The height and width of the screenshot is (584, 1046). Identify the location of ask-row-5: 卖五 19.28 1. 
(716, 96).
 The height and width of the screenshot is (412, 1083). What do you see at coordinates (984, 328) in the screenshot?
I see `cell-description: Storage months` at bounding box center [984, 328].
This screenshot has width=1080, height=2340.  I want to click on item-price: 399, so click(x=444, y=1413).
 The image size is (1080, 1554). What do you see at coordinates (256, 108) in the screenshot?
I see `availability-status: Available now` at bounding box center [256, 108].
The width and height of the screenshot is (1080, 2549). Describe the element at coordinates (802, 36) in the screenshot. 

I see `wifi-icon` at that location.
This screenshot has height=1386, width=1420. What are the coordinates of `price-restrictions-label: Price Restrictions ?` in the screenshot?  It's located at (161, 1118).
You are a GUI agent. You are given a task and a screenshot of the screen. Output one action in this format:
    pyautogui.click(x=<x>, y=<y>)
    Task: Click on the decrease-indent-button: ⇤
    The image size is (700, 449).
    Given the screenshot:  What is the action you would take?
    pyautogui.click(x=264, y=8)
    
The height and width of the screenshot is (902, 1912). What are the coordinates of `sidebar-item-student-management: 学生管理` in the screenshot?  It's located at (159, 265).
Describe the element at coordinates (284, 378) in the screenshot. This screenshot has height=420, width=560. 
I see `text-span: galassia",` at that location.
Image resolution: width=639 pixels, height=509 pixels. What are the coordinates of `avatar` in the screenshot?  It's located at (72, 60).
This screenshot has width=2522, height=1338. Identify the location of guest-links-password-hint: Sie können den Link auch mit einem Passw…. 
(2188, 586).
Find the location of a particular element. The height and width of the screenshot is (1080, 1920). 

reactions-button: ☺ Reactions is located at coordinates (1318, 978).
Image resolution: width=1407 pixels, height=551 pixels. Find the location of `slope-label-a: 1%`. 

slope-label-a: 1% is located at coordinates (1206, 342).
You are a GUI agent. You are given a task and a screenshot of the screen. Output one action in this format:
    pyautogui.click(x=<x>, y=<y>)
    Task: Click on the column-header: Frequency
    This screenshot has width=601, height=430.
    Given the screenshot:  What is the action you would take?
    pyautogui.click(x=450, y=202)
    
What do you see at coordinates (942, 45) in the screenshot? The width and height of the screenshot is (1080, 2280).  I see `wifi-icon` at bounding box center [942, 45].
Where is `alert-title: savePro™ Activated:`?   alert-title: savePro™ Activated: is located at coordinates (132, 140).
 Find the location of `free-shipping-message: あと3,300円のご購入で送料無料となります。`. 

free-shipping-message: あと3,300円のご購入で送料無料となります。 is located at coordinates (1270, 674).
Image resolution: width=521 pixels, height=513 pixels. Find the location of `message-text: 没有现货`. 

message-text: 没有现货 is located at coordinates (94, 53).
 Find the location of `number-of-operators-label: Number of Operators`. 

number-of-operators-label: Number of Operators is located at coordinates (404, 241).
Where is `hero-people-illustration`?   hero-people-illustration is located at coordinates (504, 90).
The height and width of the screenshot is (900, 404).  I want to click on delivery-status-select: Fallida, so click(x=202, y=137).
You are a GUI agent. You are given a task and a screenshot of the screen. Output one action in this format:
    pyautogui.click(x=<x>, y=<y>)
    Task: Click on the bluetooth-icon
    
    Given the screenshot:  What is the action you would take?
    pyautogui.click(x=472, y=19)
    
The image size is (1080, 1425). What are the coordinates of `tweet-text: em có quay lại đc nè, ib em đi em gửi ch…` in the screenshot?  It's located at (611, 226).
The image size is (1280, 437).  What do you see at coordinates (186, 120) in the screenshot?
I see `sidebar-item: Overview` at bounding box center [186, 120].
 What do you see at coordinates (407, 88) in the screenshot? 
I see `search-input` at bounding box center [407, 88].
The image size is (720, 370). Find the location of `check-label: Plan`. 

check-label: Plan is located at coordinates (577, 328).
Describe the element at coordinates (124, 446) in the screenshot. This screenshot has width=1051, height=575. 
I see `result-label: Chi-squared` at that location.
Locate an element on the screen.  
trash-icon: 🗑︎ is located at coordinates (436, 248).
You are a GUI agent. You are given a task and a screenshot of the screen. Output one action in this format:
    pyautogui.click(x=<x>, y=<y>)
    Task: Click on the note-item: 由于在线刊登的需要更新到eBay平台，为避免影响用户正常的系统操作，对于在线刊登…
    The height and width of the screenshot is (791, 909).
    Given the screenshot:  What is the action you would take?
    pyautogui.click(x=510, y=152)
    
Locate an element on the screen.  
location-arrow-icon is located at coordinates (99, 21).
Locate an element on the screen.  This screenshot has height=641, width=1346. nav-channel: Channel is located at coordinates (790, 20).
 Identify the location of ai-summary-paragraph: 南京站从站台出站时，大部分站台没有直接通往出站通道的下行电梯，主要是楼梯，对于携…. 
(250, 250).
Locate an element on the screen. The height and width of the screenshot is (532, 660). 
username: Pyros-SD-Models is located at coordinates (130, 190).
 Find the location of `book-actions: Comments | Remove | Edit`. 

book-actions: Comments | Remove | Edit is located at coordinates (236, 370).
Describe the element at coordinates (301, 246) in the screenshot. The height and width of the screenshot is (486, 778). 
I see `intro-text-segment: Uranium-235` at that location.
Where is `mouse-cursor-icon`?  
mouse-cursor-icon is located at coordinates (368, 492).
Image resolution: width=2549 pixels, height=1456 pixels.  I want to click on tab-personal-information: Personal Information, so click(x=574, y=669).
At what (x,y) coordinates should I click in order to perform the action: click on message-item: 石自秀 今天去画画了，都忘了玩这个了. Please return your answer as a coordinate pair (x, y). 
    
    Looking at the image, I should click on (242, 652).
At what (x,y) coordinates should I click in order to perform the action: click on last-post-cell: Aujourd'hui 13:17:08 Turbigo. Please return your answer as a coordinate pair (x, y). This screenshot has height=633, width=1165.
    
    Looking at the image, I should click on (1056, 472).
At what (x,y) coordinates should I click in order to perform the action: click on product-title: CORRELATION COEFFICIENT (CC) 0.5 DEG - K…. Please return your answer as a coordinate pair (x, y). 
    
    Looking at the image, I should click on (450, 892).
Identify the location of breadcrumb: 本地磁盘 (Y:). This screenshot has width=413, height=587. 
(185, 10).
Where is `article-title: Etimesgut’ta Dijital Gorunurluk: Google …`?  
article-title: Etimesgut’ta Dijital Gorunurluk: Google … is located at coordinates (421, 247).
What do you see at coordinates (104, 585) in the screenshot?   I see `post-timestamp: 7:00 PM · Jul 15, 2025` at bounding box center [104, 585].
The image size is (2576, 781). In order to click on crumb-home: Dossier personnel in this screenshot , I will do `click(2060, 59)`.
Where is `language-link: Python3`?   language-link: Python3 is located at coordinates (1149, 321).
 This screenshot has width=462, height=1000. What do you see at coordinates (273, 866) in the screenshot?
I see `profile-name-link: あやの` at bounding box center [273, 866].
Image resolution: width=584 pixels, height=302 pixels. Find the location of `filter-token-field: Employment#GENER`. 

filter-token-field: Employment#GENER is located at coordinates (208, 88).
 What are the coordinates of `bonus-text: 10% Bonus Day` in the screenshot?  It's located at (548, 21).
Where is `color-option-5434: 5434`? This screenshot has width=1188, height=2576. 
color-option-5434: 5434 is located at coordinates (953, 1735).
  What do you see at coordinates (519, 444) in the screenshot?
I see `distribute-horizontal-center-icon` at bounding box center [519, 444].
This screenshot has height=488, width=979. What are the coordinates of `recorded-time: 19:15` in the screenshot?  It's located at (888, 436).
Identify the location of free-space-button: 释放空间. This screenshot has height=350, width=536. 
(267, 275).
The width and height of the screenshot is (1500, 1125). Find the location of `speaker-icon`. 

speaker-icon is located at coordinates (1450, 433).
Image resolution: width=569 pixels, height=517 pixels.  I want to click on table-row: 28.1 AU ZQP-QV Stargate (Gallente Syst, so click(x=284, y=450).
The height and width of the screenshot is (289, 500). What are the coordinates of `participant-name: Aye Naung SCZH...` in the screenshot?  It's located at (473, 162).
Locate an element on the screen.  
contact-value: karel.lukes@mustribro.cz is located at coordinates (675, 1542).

□ □ □ □ □ □ □

INSTRUCTIONS TO FOLLOW: Set out the lines of the items above as a numbered list, omitting blank lines: begin at the line that contains "The height and width of the screenshot is (900, 404)." and stop after the line that contains "The image size is (1080, 1425).".

EXERCISE OUTPUT:
1. The height and width of the screenshot is (900, 404).  I want to click on delivery-status-select: Fallida, so click(x=202, y=137).
2. You are a GUI agent. You are given a task and a screenshot of the screen. Output one action in this format:
3.     pyautogui.click(x=<x>, y=<y>)
4.     Task: Click on the bluetooth-icon
5.     Given the screenshot:  What is the action you would take?
6.     pyautogui.click(x=472, y=19)
7. The image size is (1080, 1425). What are the coordinates of `tweet-text: em có quay lại đc nè, ib em đi em gửi ch…` in the screenshot?  It's located at (611, 226).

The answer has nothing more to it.